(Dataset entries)
= Beginning of Section =

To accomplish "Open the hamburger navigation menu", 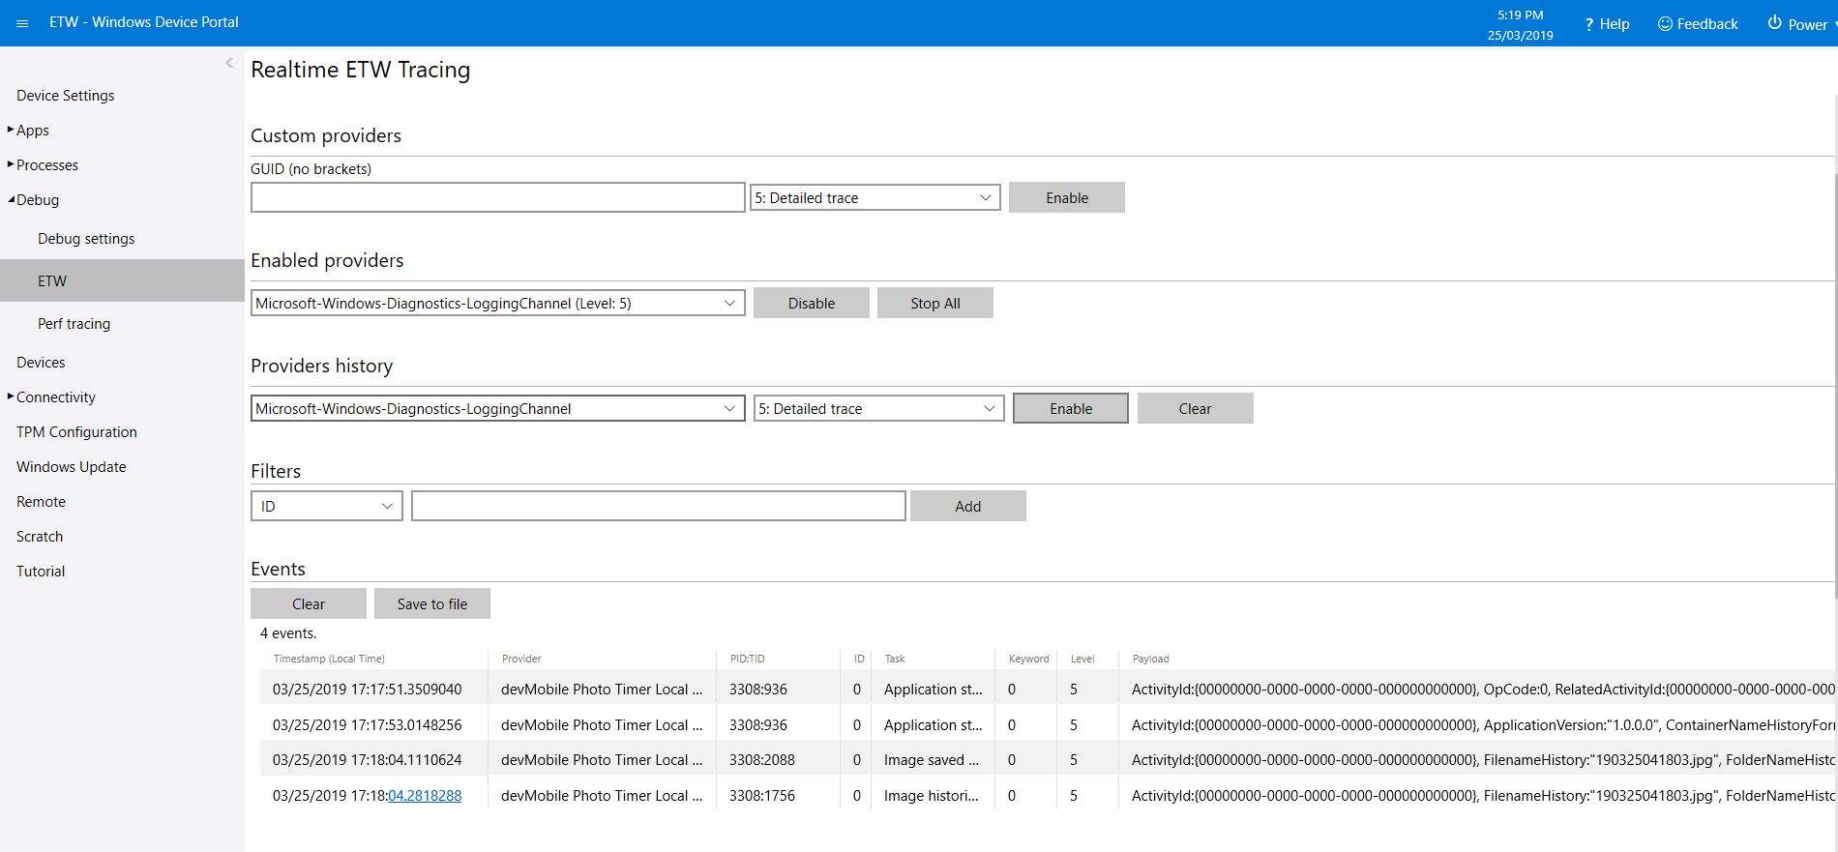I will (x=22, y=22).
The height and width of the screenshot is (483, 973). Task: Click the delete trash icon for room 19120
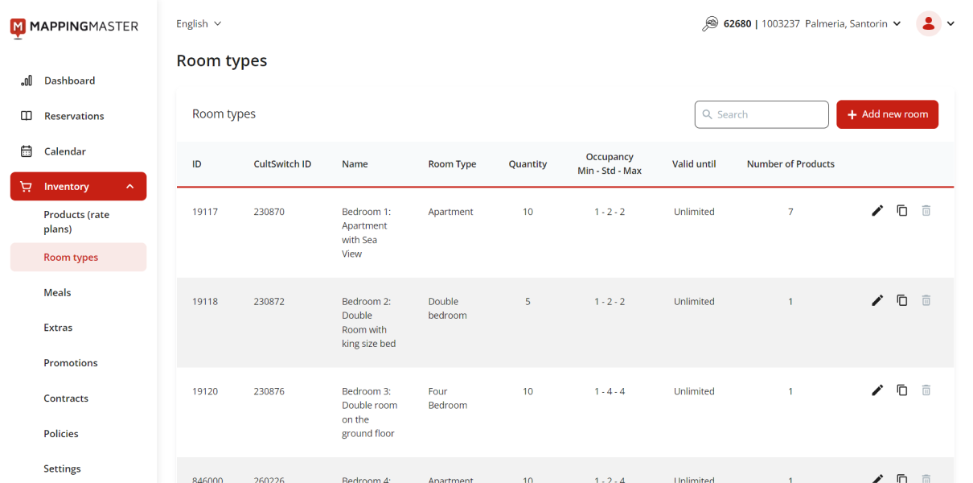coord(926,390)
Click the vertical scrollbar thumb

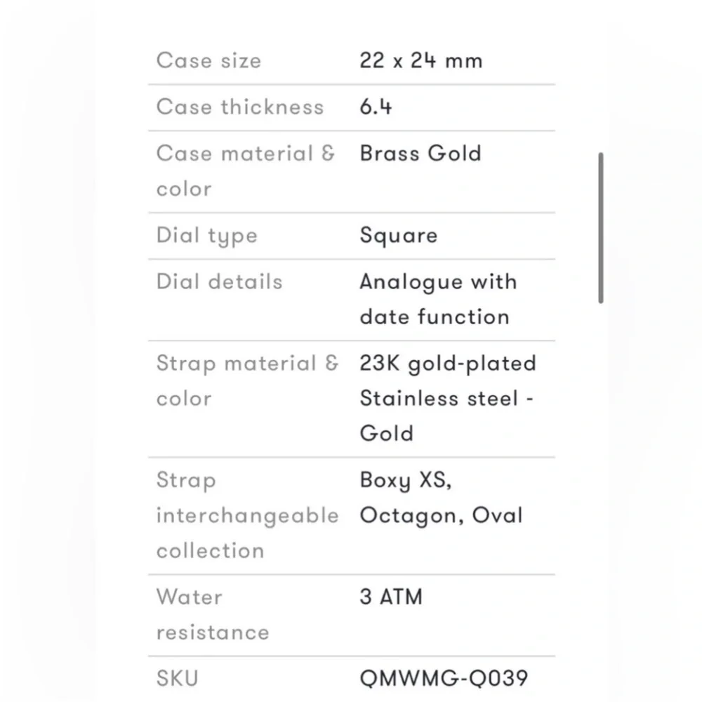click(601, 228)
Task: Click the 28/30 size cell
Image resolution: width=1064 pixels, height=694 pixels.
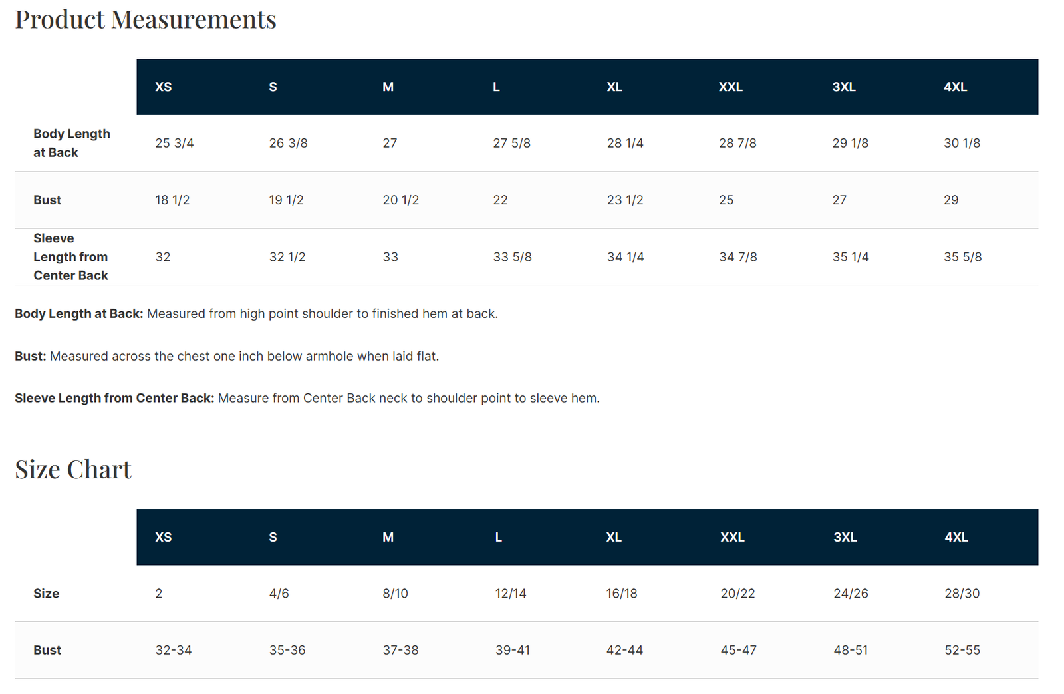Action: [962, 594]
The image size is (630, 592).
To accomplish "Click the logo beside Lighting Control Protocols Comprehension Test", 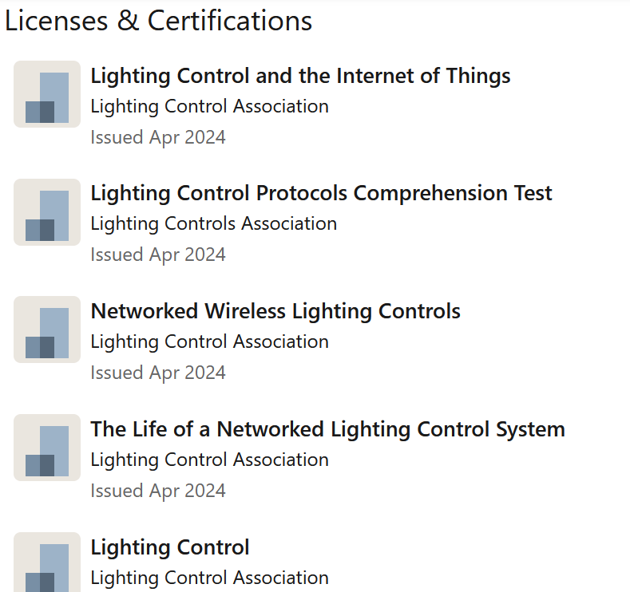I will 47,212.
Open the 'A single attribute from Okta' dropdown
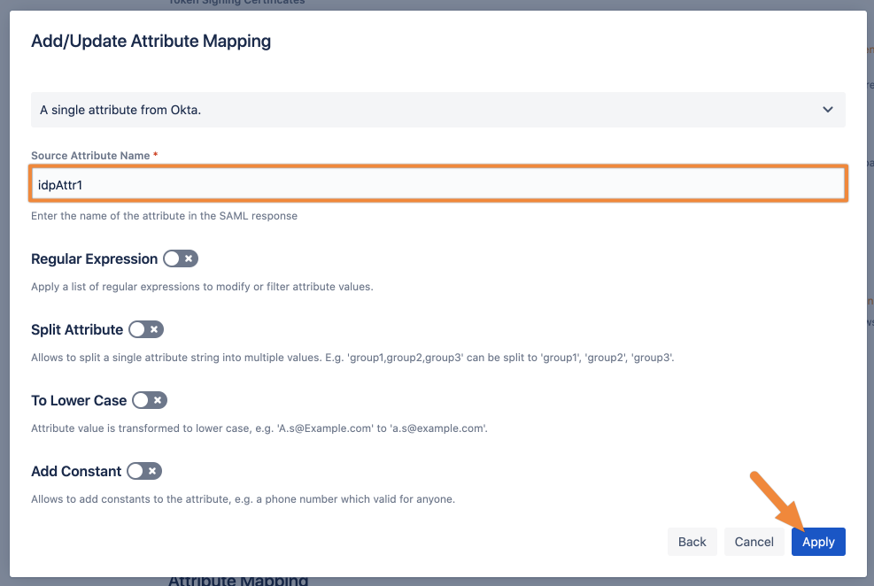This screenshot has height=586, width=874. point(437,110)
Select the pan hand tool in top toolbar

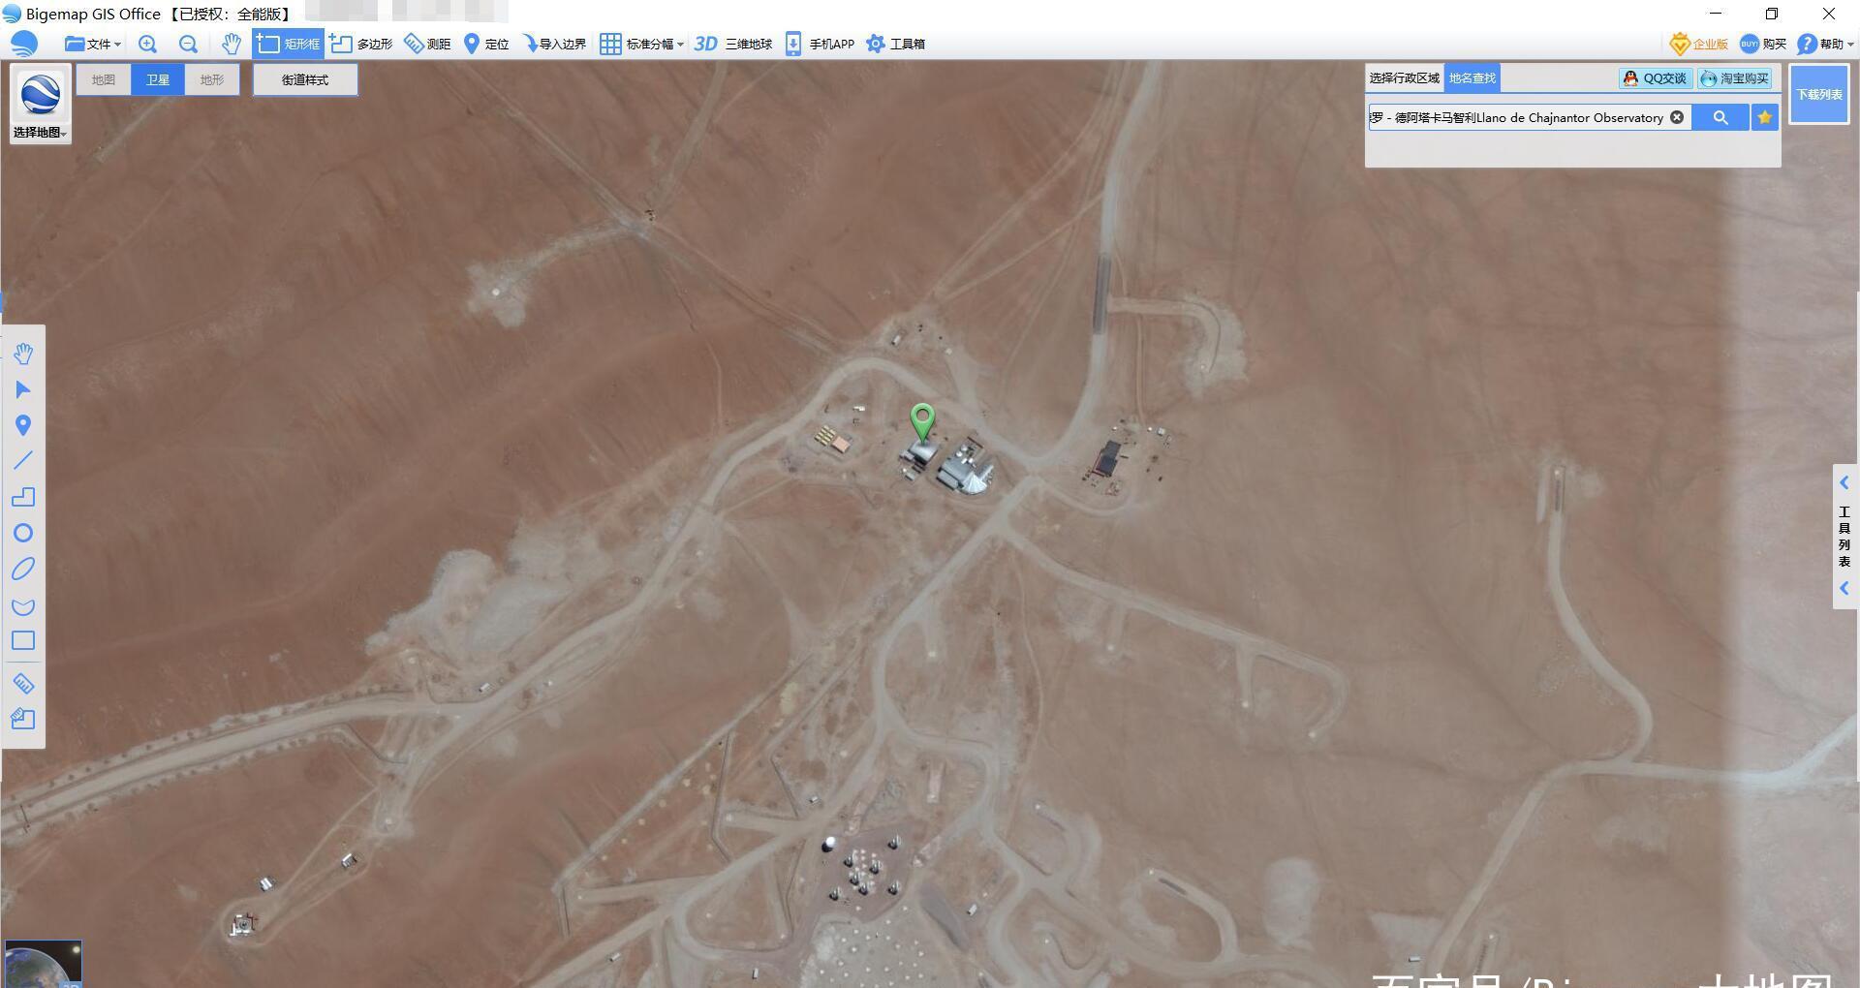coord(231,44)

= End of Section =

About this exercise -
In the entries, find every line holding "size" and copy it.

Written answer -
Task: Click the 28/30 size cell
The image size is (630, 592).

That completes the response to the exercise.